It's not 'colorfast'. It will leak little bits of color into the water. However, the item will still keep enough color to look good. be careful what else you wash with it, I guess. Dying method counts a lot. You can't just dump something into water with food color. I pre-treat the item with vinegar, then take the item out of the vinegar-water, add the color to the water, then put the item back in. I do this all in a crock pot. When I have added the color, then I turn on the crock pot, let it get VERY hot and stay hot for, oh, probably 20 minutes or so, then turn off the crock pot and let it cool all night.

The hat that I hand-painted with food color has not noticeably lost any color over the last year and more. I did the hat first, because hats are subject to sunlight more than other things. Of course, you can't just abandon the thing in the yard for months....


----------



## hotzcatz (Oct 16, 2007)

I dunno, she just brought them to me. She is a "snow bird" and spends half her time in Maine and half in Hawaii and she was all excited and brought me lichens. I still haven't put them in ammonia yet. :ashamed: There is something written on the package "Uintrilicaria mumulata Rock Tripe" The writing is hard to decipher, it could be much different than it looks. There's probably a half cup to three quarters of a cup if they were all squishes into powder.
· · · · ·
Activities:
1 – Reproduce the dyeing thread verbatim, everything from "I dunno, she" down to "squishes into powder.".
2 – In the dyeing thread, what does the writer soak the item in before adding the food color?
3 – Write the next part of the dyeing thread, picking up after its final sentence.
The material after this thread isn't needed for anything here.

Supplied information:
· · · · ·
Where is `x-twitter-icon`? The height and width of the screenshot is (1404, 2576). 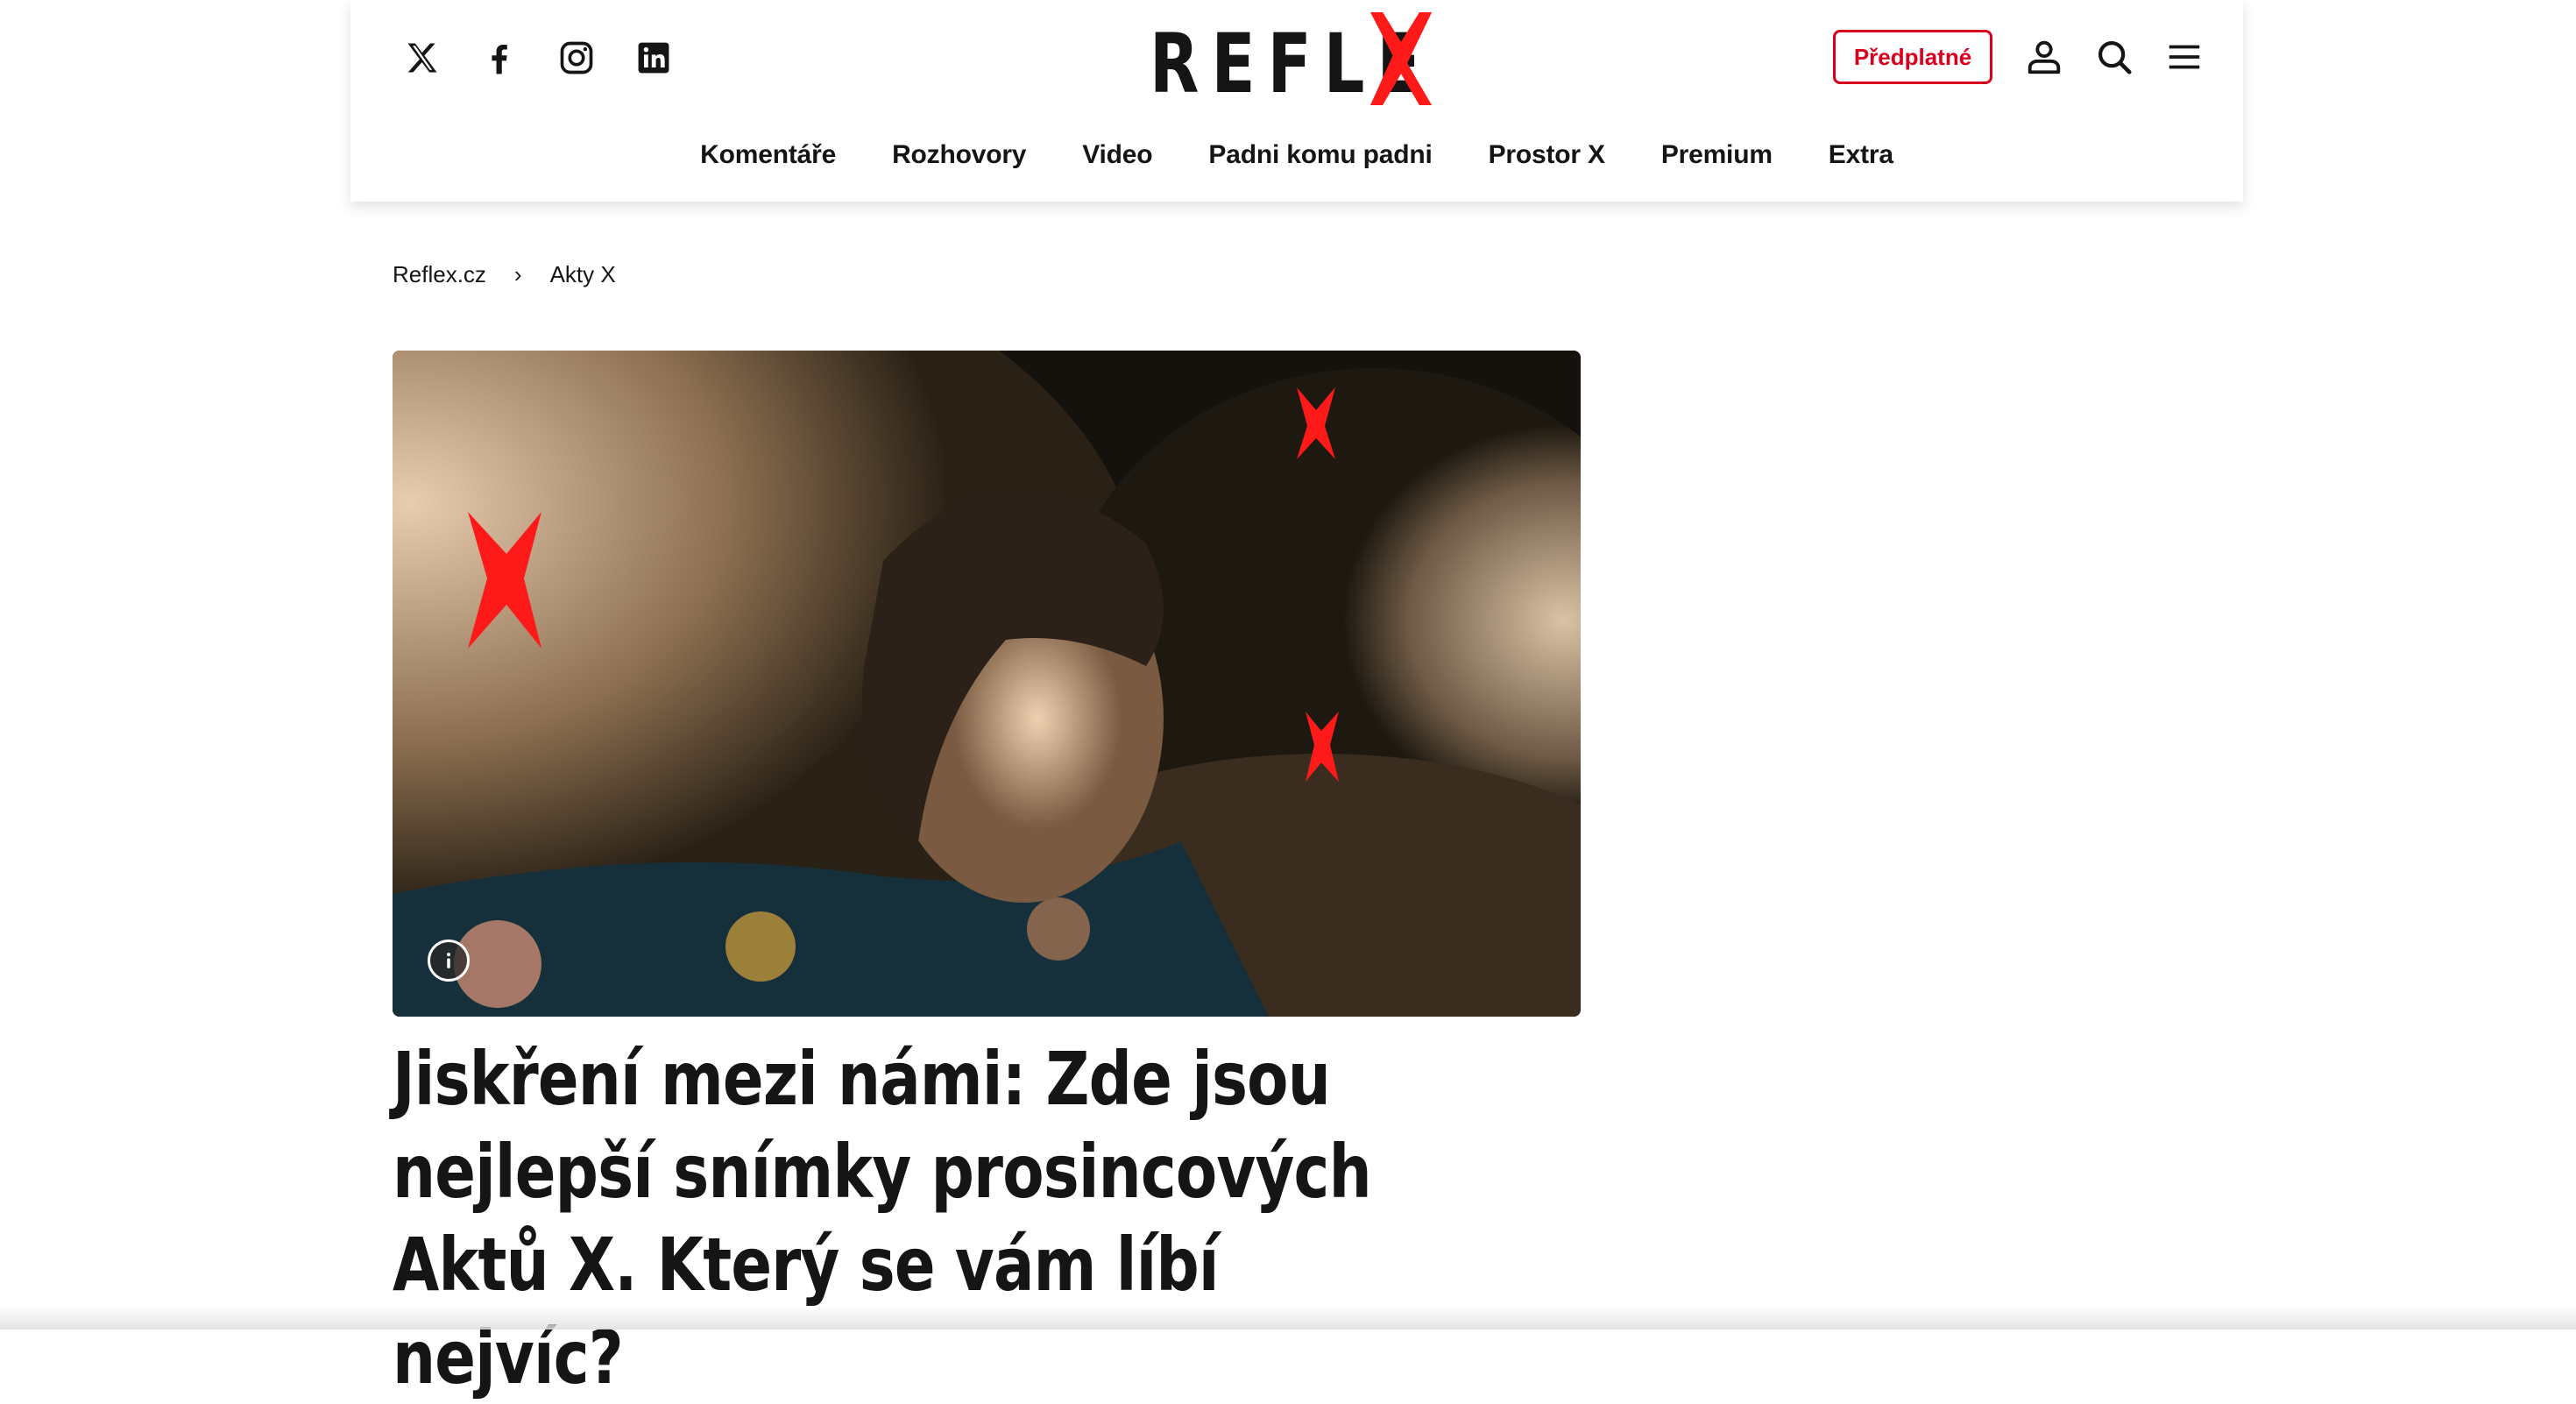 x-twitter-icon is located at coordinates (422, 58).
· · · · ·
Written answers:
1 –
I dunno, she just brought them to me. She is a "snow bird" and spends half her time in Maine and half in Hawaii and she was all excited and brought me lichens. I still haven't put them in ammonia yet. :ashamed: There is something written on the package "Uintrilicaria mumulata Rock Tripe" The writing is hard to decipher, it could be much different than it looks. There's probably a half cup to three quarters of a cup if they were all squishes into powder.

2 – Vinegar-water.

3 –
There's lichens that grow on coconut trees around here which also make pink/lavender/blue dye. Does the specific type of lichen make a difference or do all lichens make the same colors?

I guess I really aughta go get some ammonia and put them in a jar. She went to a lot of trouble to collect 'em, no doubt. Do you think they'll work on angora yarn? There's some white bunnies out there lined up for haircuts soon.



SvenskaFlicka said:


> Hotzcatz, how are you so lucky as to get orchil lichens for dye?!? I've been wanting some for Viking things for about two years now!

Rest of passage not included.